First, you should download Ecosystem Raw Data (2022-08-11) under ./Data directory. Then, build your docker using our docker file and run it. If the build scripts doesn't work, you can download our docker image directly (link). The command lines should be like:

# Clone git submodule
make submodule
# Build Docker
docker build -t cargo-ecosystem-monitor .
# Run Docker
docker run -it -dp 127.0.0.1:12345:5432 -e POSTGRES_PASSWORD="postgres" -w /app --mount type=bind,src="$(pwd)",target=/app cargo-ecosystem-monitor bash

# Exec into the docker shell
docker exec -it <docker-id> bash
# Setup Extra Confiigurations
make postgresql
# Import Raw Data (Password "postgres", Only Once). It may take 10min or more.
make import_rawdata
# Now, you can feel free to analyze the Rust ecosystem using postgresql scripts.

After setting all the runtime environment and dependencies, you can access to our sql scripts to investigate our database, or evaluate our tools and data.

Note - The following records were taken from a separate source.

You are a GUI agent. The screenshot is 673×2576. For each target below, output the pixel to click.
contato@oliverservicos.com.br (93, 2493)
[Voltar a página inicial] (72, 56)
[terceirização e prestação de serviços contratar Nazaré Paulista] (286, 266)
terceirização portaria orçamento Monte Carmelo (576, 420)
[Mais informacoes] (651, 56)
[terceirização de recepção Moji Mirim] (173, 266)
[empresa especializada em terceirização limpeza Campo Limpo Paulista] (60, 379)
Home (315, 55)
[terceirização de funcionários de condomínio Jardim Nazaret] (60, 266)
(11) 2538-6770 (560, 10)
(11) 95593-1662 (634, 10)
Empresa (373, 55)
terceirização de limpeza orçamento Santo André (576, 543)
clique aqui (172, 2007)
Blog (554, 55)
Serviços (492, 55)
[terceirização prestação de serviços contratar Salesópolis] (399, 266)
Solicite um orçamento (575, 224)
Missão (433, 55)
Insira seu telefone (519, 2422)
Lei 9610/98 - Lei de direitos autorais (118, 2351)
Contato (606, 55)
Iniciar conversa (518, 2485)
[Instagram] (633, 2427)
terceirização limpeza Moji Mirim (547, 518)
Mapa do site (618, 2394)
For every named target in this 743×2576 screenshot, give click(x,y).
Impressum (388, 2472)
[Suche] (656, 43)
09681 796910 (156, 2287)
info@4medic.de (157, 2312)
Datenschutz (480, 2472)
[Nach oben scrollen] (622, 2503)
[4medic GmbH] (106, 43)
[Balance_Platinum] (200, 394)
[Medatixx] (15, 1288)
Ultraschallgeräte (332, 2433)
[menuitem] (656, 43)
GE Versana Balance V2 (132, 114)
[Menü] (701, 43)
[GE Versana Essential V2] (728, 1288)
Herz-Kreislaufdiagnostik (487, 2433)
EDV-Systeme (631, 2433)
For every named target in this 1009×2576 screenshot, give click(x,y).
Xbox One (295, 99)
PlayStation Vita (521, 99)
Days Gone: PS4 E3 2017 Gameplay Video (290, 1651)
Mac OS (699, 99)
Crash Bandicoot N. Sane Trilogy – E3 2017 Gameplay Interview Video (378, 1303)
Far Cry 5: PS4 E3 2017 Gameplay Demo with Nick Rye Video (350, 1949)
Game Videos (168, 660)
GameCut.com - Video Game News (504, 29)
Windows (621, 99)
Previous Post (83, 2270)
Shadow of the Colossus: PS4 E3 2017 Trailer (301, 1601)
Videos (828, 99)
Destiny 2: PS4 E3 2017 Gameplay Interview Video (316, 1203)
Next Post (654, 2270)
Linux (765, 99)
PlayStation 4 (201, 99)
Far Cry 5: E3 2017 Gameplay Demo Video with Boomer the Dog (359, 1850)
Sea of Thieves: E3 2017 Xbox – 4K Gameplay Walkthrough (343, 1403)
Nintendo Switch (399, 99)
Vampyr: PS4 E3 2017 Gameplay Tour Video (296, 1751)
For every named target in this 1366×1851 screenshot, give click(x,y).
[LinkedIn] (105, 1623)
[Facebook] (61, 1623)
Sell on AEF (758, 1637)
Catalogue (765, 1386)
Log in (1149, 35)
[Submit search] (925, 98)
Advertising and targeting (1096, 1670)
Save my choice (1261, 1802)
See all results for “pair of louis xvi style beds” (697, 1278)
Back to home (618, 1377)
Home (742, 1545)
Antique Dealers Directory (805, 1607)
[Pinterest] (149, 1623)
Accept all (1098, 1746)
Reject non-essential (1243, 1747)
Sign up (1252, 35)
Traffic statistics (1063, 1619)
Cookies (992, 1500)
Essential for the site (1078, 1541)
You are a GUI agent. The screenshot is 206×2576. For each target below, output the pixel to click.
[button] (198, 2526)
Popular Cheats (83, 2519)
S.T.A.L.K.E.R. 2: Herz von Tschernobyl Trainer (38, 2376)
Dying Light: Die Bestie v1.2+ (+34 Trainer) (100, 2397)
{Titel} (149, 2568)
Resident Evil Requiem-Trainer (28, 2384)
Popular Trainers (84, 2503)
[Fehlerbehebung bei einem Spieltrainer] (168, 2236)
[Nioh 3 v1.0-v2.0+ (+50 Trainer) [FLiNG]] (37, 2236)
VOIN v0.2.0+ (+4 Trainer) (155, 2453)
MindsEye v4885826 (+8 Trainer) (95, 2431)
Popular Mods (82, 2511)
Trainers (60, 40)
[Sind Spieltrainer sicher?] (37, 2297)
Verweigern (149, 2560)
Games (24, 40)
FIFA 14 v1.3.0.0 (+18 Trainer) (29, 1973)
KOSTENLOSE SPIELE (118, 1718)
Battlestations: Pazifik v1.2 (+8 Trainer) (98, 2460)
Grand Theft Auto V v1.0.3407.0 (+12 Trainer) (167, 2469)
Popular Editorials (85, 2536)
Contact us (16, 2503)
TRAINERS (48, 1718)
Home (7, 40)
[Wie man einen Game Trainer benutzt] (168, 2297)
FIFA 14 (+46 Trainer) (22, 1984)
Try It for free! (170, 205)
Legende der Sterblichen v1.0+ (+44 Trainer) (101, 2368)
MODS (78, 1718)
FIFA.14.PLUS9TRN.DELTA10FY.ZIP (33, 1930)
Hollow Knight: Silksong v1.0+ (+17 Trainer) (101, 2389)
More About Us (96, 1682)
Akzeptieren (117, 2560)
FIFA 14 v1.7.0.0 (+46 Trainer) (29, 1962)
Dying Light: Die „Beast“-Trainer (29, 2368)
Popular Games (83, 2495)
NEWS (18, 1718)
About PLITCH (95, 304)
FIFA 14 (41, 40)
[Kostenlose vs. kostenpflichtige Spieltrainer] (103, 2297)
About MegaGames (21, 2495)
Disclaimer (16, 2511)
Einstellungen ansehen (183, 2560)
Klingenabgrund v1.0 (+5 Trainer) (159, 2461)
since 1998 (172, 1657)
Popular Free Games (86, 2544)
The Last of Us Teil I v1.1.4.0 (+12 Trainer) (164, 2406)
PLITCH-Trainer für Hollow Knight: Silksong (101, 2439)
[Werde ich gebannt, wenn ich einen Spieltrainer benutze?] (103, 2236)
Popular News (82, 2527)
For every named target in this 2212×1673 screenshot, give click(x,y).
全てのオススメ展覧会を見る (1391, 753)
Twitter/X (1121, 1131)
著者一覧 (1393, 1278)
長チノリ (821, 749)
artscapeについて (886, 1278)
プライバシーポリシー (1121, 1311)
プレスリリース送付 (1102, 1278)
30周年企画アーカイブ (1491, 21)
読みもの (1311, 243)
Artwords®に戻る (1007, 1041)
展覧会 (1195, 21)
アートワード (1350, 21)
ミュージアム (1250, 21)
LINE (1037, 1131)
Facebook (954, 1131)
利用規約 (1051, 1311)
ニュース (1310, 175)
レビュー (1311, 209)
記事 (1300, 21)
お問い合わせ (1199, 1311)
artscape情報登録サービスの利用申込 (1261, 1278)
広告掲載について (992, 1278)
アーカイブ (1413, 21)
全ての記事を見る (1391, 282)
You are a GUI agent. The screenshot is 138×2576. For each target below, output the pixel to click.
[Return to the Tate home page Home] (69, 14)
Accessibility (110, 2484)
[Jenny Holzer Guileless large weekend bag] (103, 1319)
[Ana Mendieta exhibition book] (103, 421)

You can access the postgresql from port 12345 in the host machine as user postgres with password postgres

Using Ecosystem Metadata

The entire process may take 2 days as we need to resolve ecosystem dependency graph and download all source codes of the ecosystem. To build our projects and generate raw data from scratch, you should do something more. First, you should download ecosystem metadata 2022-08-11 under ./Data directory. The command lines should be like:

# Clone git submodule
make submodule
# Build Docker
docker build -t cargo-ecosystem-monitor .
# Run Docker
docker run -it -dp 127.0.0.1:12345:5432 -e POSTGRES_PASSWORD="postgres" -w /app --mount type=bind,src="$(pwd)",target=/app cargo-ecosystem-monitor bash

# Exec into the docker shell
docker exec -it <docker-id> bash
# Setup Extra Confiigurations
make postgresql
# Extract Metadata (Only Once)
make extract_cratesio_once
# Import Metadata (Password "postgres", Only Once)
make database
# Now, you can feel free to other README and build tools. 

After setting all the runtime environment and dependencies, you can access to our tools based on the README files.

You can access the postgresql database crates from port 12345 in the host machine as user postgres with password `postgres.

License

Licensed under either of

• Apache License, Version 2.0 (LICENSE-APACHE or http://www.apache.org/licenses/LICENSE-2.0)
• MIT license (LICENSE-MIT or http://opensource.org/licenses/MIT)

at your option.

Contribution

Unless you explicitly state otherwise, any contribution intentionally submitted for inclusion in the work by you, as defined in the Apache-2.0 license, shall be dual licensed as above, without any additional terms or conditions.